ROC-AUC

../../_images/class_score_1.png

ROC-AUC (Receiver Operating Characteristic - Area Under the Curve) is a metric used to evaluate the performance of a binary classification model. It is a measure of how well the model is able to distinguish between positive and negative classes.

A ROC curve is a plot of the true positive rate (TPR) against the false positive rate (FPR) at various threshold settings. The TPR is the ratio of the number of true positives to the total number of positives, while the FPR is the ratio of the number of false positives to the total number of negatives.

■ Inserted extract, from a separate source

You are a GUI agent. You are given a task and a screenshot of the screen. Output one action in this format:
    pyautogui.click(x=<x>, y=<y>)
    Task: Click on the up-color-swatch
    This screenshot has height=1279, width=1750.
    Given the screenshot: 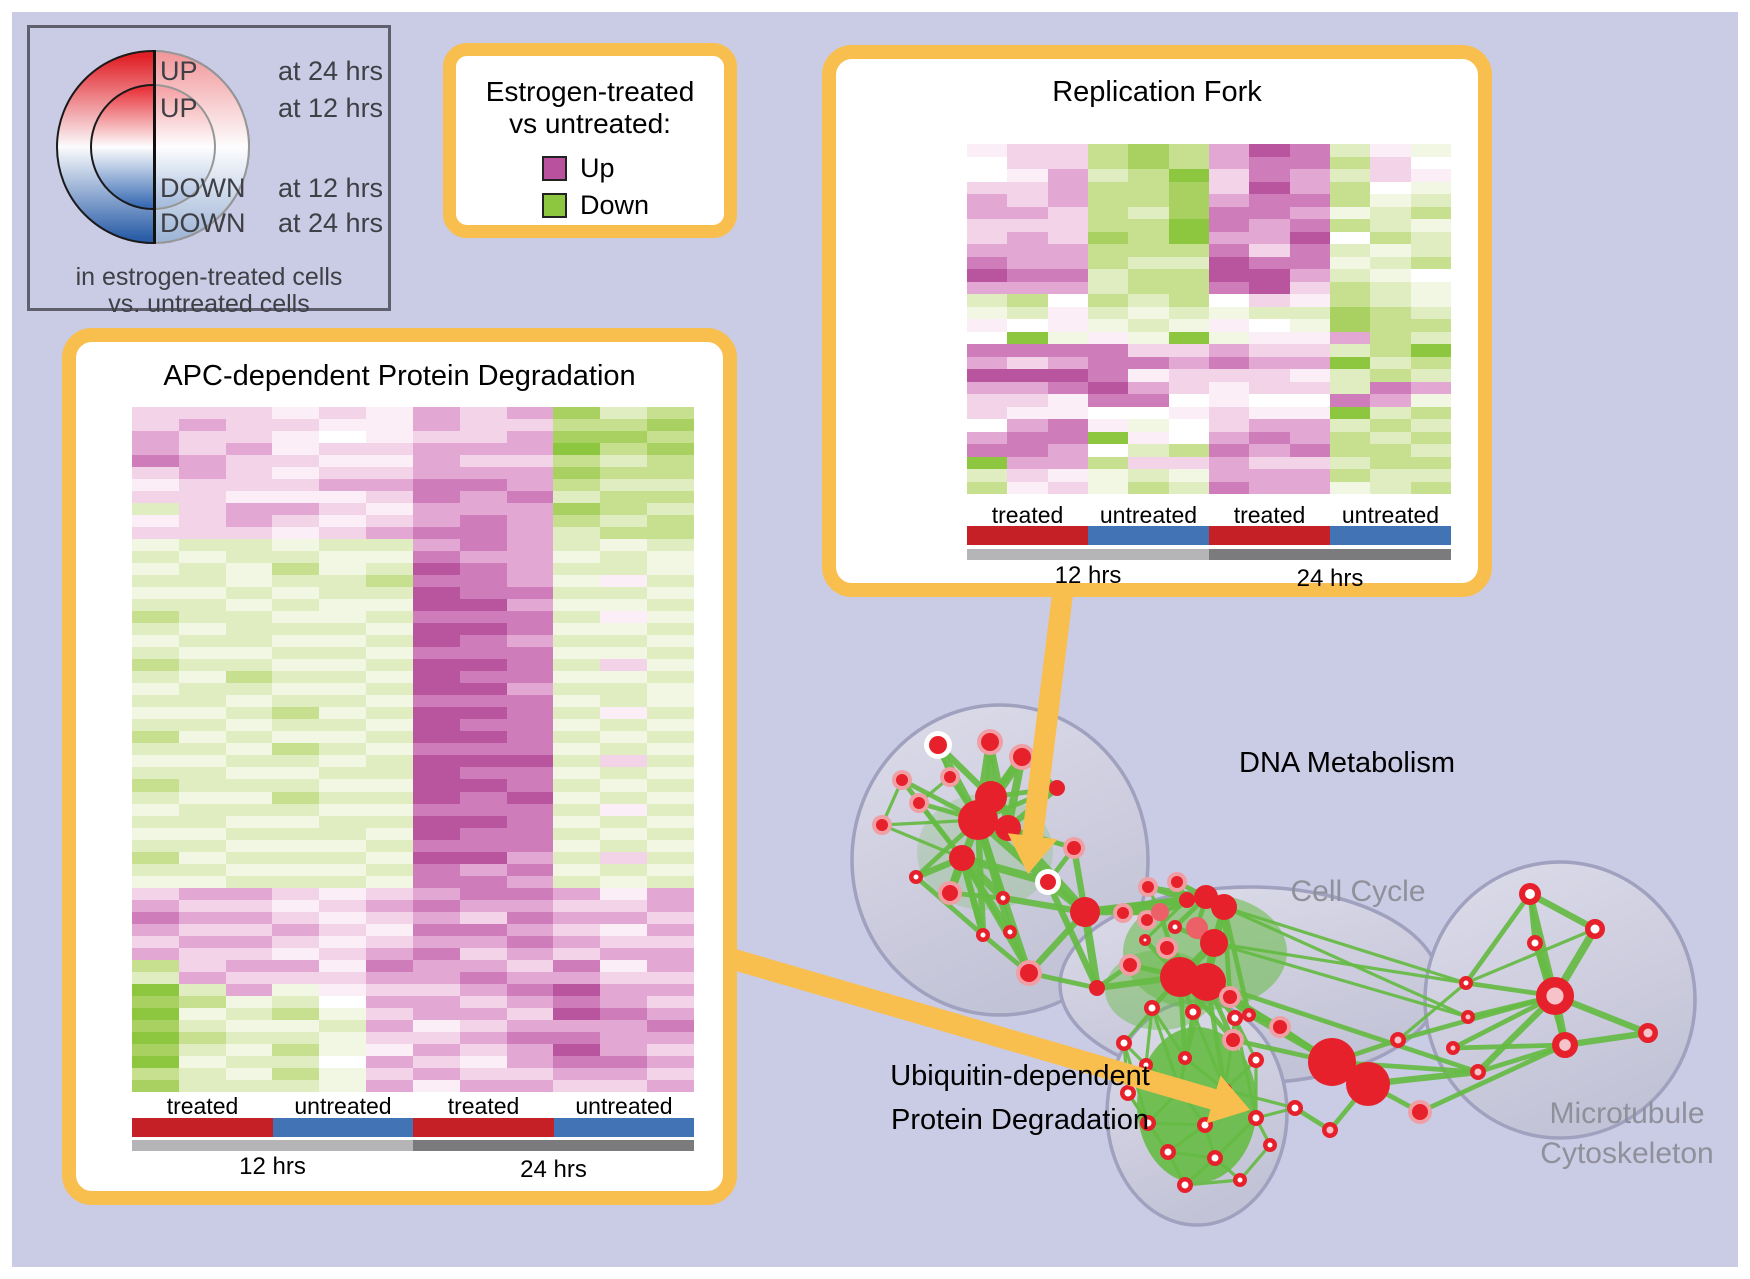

The AUC is the area under the ROC curve. It ranges between 0 and 1, where a value of 0.5 represents a model that performs no better than random guessing, and a value of 1 represents a model that makes perfect predictions. A higher AUC value indicates that the model is better at distinguishing between the positive and negative classes.

Interpretation of the ROC curve and AUC value depends on the specific problem and domain. In general, a model with an AUC value of 0.7 to 0.8 is considered acceptable, while a value greater than 0.8 is considered good. However, the interpretation may vary depending on the specific use case and the cost of false positives and false negatives.

In the multi-class and multi-label case, this is the average of the AS score of each class with weighting depending on the average parameter.

In a multiclass classification problem, ROC-AUC can still be used as a metric, but it requires some modifications to account for the multiple classes.

One approach is to use the one-vs-all (OvA) strategy, where we train a binary classifier for each class, treating it as the positive class and all other classes as the negative class. For each class, we calculate the ROC curve and AUC value, and then average the AUC values across all classes to obtain a single metric.

Another approach is to use the one-vs-one (OvO) strategy, where we train a binary classifier for each pair of classes, treating one class as the positive class and the other as the negative class. For each pair of classes, we calculate the ROC curve and AUC value, and then average the AUC values across all pairs to obtain a single metric.

In either case, it is important to ensure that the classes are balanced, meaning that the number of examples in each class is roughly equal, or to use appropriate sampling techniques to handle class imbalance.

It is worth noting that ROC-AUC may not always be the best metric for multiclass problems, especially when the classes are highly imbalanced or the cost of false positives and false negatives varies across classes. In such cases, other metrics such as precision, recall, F1-score, or weighted average of these metrics may be more appropriate.

Example:

from numpy import array
from permetrics.classification import ClassificationMetric

## For integer labels or categorical labels
y_true = [0, 1, 0, 0, 1, 0]
y_score = [0, 1, 0, 0, 0, 1]

y_true = np.array([0, 1, 2, 1, 2, 0, 0, 1])
y_score = np.array([[0.8, 0.1, 0.1],
           [0.2, 0.5, 0.3],
           [0.1, 0.3, 0.6],
           [0.3, 0.7, 0.0],
           [0.4, 0.3, 0.3],
           [0.6, 0.2, 0.2],
           [0.9, 0.1, 0.0],
           [0.1, 0.8, 0.1]])

cm = ClassificationMetric(y_true, y_pred)

print(cm.roc_auc_score(y_true, y_score, average=None))
print(cm.ROC(y_true, y_score))
print(cm.AUC(y_true, y_score, average="macro"))
print(cm.RAS(y_true, y_score, average="weighted"))